» Document extract:

-- START --

This season, Washington State has 121 players and while the usual movement will occur with graduations, transfers in and out, prep and JC signees, etc., there will be some difficult decisions forced upon Dickert and every other coach at a D-I school.
“I think the 105 is tough,” Dickert said. “We’re at a roster of (about) 120 and that means and I have to cut 15 walk-on guys that deserve opportunities. We wouldn’t be able to operate the way we’ve had the last couple of years without those guys. Would we have Cooper Mathers, Kyle Thornton, Tanner Moku, Dean Janikowski? … And I’m missing a bunch of other guys. So that’s the thing that really hurts. Tough decisions all around.
There is also a scenario where the Power Four leagues abandon their own limits. If all or most teams, regardless of league, move to 105 scholarships then college athletics will move back in time … back to the days when there were no limits, and the top schools stockpiled all the top recruits with no maximum threshold. It was done, in part, to keep that talent from playing against them. 
“I haven’t thought much about that if I’m being honest with you,” Dickert said. “At the end of the day — in the spring — there’s going to be probably 15 to 20 guys cut from every Power 5 team in the country. Think about that. That’s a tough thing to manage and handle.”
WSU has its well-known stories of walk-on glory with the likes of Luke Falk, Armani Marsh, Cory Withrow, Lincoln Victor, and many more. On the current roster in addition to those Dickert named, Quinn Roff and Billy Riviere also began their Cougar careers as walk ons before earning scholarships.
Less quantifiable but no less impactful: the in-season practice work a team does each week vs. the scout teams for that week’s opponent. The better the competition, the better the starters. Take away the walk ons from the equation, and the resulting dominoes that would potentially fall, and you have a vastly different dynamic.

-- END --

» List of tasks:
[1] According to the roster-limit passage, how many players does Washington State have this season?
[2] Quote the roster-limit passage from "Less quantifiable but" to "vastly different dynamic.".
The items after the roster-limit passage are separate material.

» Stored records:
-- START --

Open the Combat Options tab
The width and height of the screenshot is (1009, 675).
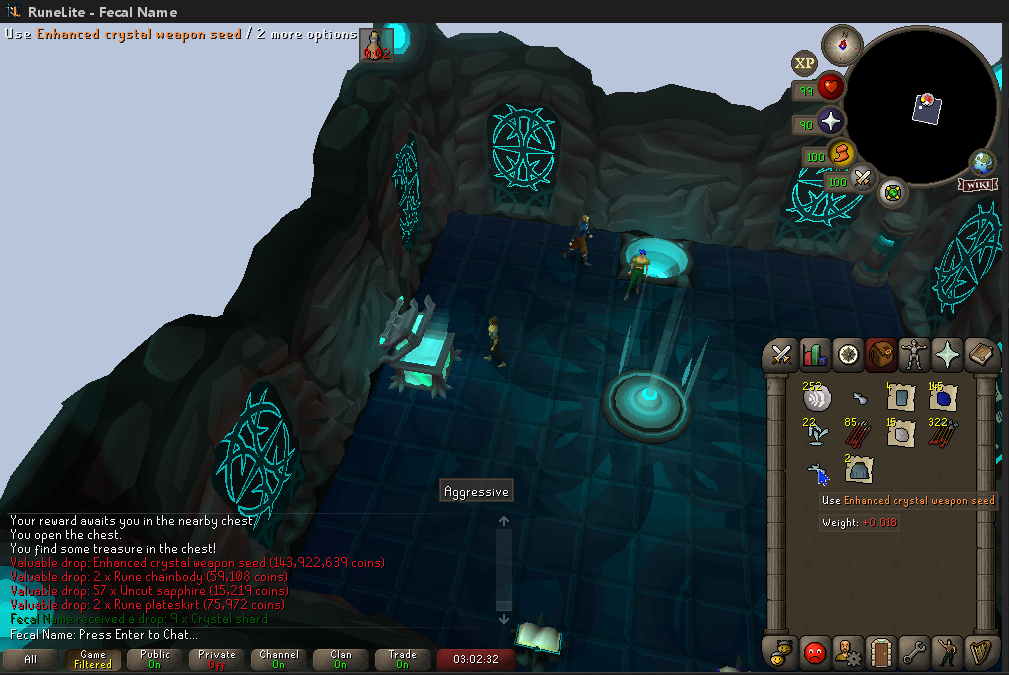coord(781,354)
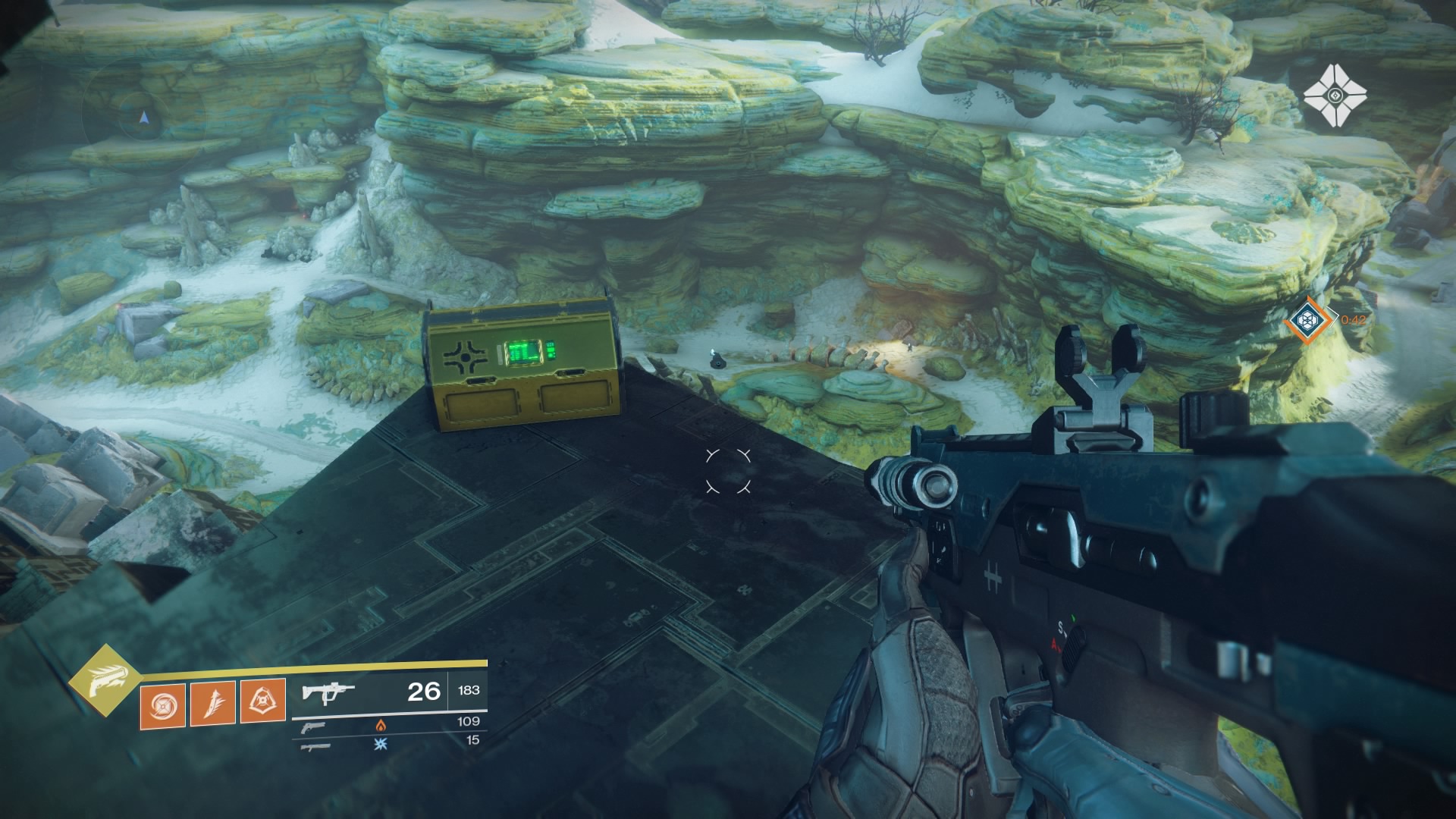Viewport: 1456px width, 819px height.
Task: Select the equipped submachine gun icon
Action: point(328,692)
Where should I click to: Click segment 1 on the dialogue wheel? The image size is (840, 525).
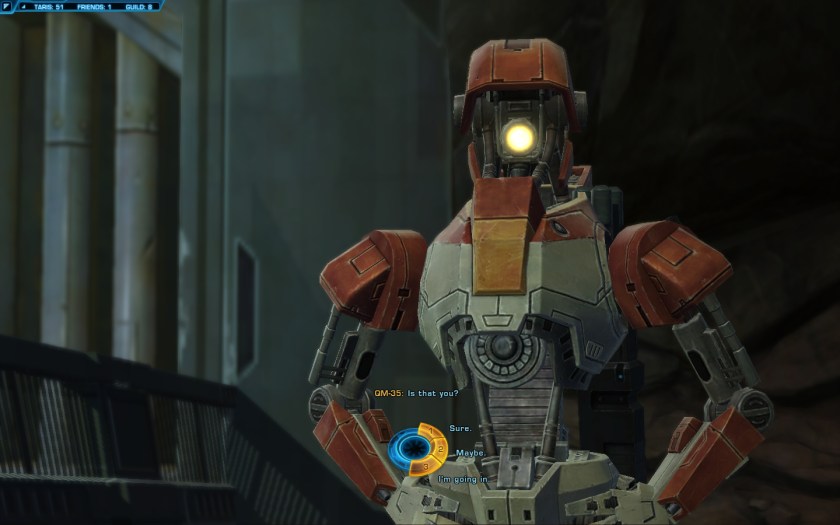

-- END --

» Responses by task:
[1] Washington State has 121 players this season.

[2]
Less quantifiable but no less impactful: the in-season practice work a team does each week vs. the scout teams for that week’s opponent. The better the competition, the better the starters. Take away the walk ons from the equation, and the resulting dominoes that would potentially fall, and you have a vastly different dynamic.